Requirement:
Every line of the data is to be retyped exactly.

Information provided:
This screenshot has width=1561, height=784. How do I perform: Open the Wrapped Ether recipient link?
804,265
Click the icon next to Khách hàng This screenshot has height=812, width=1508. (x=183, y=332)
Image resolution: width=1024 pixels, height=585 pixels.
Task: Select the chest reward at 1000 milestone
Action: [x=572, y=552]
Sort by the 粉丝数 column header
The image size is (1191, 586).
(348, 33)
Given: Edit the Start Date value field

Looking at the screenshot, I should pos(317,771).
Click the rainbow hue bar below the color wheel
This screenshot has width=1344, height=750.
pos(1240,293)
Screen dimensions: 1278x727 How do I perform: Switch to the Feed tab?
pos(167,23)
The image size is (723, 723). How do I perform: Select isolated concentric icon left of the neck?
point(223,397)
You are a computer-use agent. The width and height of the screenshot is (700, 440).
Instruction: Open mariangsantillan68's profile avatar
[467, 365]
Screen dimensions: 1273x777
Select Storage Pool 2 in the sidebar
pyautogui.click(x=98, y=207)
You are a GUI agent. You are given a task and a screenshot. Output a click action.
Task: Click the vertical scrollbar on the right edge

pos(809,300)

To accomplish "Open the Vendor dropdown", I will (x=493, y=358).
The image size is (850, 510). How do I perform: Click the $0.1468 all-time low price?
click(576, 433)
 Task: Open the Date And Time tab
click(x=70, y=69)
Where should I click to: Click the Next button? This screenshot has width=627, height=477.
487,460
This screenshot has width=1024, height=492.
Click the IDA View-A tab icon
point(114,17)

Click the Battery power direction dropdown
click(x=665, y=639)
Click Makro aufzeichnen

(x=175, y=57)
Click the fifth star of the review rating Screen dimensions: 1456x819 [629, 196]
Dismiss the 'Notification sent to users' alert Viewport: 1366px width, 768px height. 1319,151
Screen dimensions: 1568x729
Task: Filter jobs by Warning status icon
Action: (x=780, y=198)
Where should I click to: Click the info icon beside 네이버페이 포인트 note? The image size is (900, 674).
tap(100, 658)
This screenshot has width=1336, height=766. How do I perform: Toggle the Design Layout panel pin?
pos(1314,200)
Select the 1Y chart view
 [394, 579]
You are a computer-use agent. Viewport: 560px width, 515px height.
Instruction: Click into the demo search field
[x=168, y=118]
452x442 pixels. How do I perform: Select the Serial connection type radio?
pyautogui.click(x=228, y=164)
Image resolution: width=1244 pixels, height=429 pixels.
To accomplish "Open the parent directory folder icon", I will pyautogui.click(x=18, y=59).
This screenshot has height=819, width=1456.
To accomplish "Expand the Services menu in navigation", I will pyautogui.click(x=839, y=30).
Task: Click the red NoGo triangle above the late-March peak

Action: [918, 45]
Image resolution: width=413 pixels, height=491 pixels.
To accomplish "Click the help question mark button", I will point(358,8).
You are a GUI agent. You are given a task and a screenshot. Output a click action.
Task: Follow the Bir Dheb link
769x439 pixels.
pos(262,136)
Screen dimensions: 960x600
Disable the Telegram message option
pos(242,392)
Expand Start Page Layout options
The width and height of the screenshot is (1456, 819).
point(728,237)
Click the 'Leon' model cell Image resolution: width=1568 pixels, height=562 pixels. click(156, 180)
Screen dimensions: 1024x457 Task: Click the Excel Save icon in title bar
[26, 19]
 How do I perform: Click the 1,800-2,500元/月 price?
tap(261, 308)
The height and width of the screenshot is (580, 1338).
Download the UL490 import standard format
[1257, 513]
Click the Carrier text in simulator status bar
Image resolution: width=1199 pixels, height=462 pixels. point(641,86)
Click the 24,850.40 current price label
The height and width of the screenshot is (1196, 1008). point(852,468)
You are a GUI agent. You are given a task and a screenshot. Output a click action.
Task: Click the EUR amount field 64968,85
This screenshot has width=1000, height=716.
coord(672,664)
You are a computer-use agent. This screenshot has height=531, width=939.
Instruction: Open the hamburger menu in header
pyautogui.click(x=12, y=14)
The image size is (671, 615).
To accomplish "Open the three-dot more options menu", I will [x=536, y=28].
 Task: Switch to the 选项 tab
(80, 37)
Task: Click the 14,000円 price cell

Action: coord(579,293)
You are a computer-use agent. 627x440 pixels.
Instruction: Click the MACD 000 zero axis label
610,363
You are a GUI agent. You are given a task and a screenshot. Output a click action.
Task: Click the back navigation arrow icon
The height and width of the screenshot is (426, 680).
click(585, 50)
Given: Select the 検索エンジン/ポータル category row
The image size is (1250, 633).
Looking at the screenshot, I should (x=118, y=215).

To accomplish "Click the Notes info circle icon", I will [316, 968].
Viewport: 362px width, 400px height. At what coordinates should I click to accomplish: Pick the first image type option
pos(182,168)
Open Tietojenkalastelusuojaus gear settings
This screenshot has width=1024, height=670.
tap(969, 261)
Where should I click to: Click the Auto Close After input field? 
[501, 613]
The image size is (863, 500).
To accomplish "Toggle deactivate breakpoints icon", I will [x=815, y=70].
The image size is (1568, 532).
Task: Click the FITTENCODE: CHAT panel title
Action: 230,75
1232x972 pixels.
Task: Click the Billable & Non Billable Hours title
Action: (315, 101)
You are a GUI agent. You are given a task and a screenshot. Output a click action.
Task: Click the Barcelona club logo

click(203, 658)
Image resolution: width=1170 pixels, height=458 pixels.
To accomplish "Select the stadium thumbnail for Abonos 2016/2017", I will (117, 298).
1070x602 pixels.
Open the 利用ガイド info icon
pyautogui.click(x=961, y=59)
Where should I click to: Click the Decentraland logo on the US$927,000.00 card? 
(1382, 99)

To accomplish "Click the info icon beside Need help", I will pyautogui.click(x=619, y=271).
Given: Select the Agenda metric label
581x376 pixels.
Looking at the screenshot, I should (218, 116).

Result:
This screenshot has width=1561, height=784. How do I perform: Open the Wrapped Ether recipient link?
804,265
Click the icon next to Khách hàng This screenshot has height=812, width=1508. (x=183, y=332)
Image resolution: width=1024 pixels, height=585 pixels.
Task: Select the chest reward at 1000 milestone
Action: [x=572, y=552]
Sort by the 粉丝数 column header
The image size is (1191, 586).
(348, 33)
Given: Edit the Start Date value field

Looking at the screenshot, I should pos(317,771).
Click the rainbow hue bar below the color wheel
This screenshot has width=1344, height=750.
pos(1240,293)
Screen dimensions: 1278x727 How do I perform: Switch to the Feed tab?
pos(167,23)
The image size is (723, 723). How do I perform: Select isolated concentric icon left of the neck?
point(223,397)
You are a computer-use agent. The width and height of the screenshot is (700, 440).
Instruction: Open mariangsantillan68's profile avatar
[467, 365]
Screen dimensions: 1273x777
Select Storage Pool 2 in the sidebar
pyautogui.click(x=98, y=207)
You are a GUI agent. You are given a task and a screenshot. Output a click action.
Task: Click the vertical scrollbar on the right edge

pos(809,300)

To accomplish "Open the Vendor dropdown", I will (x=493, y=358).
The image size is (850, 510). How do I perform: Click the $0.1468 all-time low price?
click(576, 433)
 Task: Open the Date And Time tab
click(x=70, y=69)
Where should I click to: Click the Next button? This screenshot has width=627, height=477.
487,460
This screenshot has width=1024, height=492.
Click the IDA View-A tab icon
point(114,17)

Click the Battery power direction dropdown
click(x=665, y=639)
Click Makro aufzeichnen

(x=175, y=57)
Click the fifth star of the review rating Screen dimensions: 1456x819 [629, 196]
Dismiss the 'Notification sent to users' alert Viewport: 1366px width, 768px height. 1319,151
Screen dimensions: 1568x729
Task: Filter jobs by Warning status icon
Action: (x=780, y=198)
Where should I click to: Click the info icon beside 네이버페이 포인트 note? The image size is (900, 674).
tap(100, 658)
This screenshot has width=1336, height=766. How do I perform: Toggle the Design Layout panel pin?
pos(1314,200)
Select the 1Y chart view
 [394, 579]
You are a computer-use agent. Viewport: 560px width, 515px height.
Instruction: Click into the demo search field
[x=168, y=118]
452x442 pixels. How do I perform: Select the Serial connection type radio?
pyautogui.click(x=228, y=164)
Image resolution: width=1244 pixels, height=429 pixels.
To accomplish "Open the parent directory folder icon", I will pyautogui.click(x=18, y=59).
This screenshot has height=819, width=1456.
To accomplish "Expand the Services menu in navigation", I will pyautogui.click(x=839, y=30).
Task: Click the red NoGo triangle above the late-March peak

Action: [918, 45]
Image resolution: width=413 pixels, height=491 pixels.
To accomplish "Click the help question mark button", I will point(358,8).
You are a GUI agent. You are given a task and a screenshot. Output a click action.
Task: Follow the Bir Dheb link
769x439 pixels.
pos(262,136)
Screen dimensions: 960x600
Disable the Telegram message option
pos(242,392)
Expand Start Page Layout options
The width and height of the screenshot is (1456, 819).
point(728,237)
Click the 'Leon' model cell Image resolution: width=1568 pixels, height=562 pixels. click(156, 180)
Screen dimensions: 1024x457 Task: Click the Excel Save icon in title bar
[26, 19]
 How do I perform: Click the 1,800-2,500元/月 price?
tap(261, 308)
The height and width of the screenshot is (580, 1338).
Download the UL490 import standard format
[1257, 513]
Click the Carrier text in simulator status bar
Image resolution: width=1199 pixels, height=462 pixels. point(641,86)
Click the 24,850.40 current price label
The height and width of the screenshot is (1196, 1008). point(852,468)
You are a GUI agent. You are given a task and a screenshot. Output a click action.
Task: Click the EUR amount field 64968,85
This screenshot has width=1000, height=716.
coord(672,664)
You are a computer-use agent. This screenshot has height=531, width=939.
Instruction: Open the hamburger menu in header
pyautogui.click(x=12, y=14)
The image size is (671, 615).
To accomplish "Open the three-dot more options menu", I will [x=536, y=28].
 Task: Switch to the 选项 tab
(80, 37)
Task: Click the 14,000円 price cell

Action: coord(579,293)
You are a computer-use agent. 627x440 pixels.
Instruction: Click the MACD 000 zero axis label
610,363
You are a GUI agent. You are given a task and a screenshot. Output a click action.
Task: Click the back navigation arrow icon
The height and width of the screenshot is (426, 680).
click(585, 50)
Given: Select the 検索エンジン/ポータル category row
The image size is (1250, 633).
Looking at the screenshot, I should (x=118, y=215).

To accomplish "Click the Notes info circle icon", I will [316, 968].
Viewport: 362px width, 400px height. At what coordinates should I click to accomplish: Pick the first image type option
pos(182,168)
Open Tietojenkalastelusuojaus gear settings
This screenshot has width=1024, height=670.
tap(969, 261)
Where should I click to: Click the Auto Close After input field? 
[501, 613]
The image size is (863, 500).
To accomplish "Toggle deactivate breakpoints icon", I will [x=815, y=70].
The image size is (1568, 532).
Task: Click the FITTENCODE: CHAT panel title
Action: 230,75
1232x972 pixels.
Task: Click the Billable & Non Billable Hours title
Action: (315, 101)
You are a GUI agent. You are given a task and a screenshot. Output a click action.
Task: Click the Barcelona club logo

click(203, 658)
Image resolution: width=1170 pixels, height=458 pixels.
To accomplish "Select the stadium thumbnail for Abonos 2016/2017", I will (117, 298).
1070x602 pixels.
Open the 利用ガイド info icon
pyautogui.click(x=961, y=59)
Where should I click to: Click the Decentraland logo on the US$927,000.00 card? 
(1382, 99)

To accomplish "Click the info icon beside Need help", I will pyautogui.click(x=619, y=271).
Given: Select the Agenda metric label
581x376 pixels.
Looking at the screenshot, I should (218, 116).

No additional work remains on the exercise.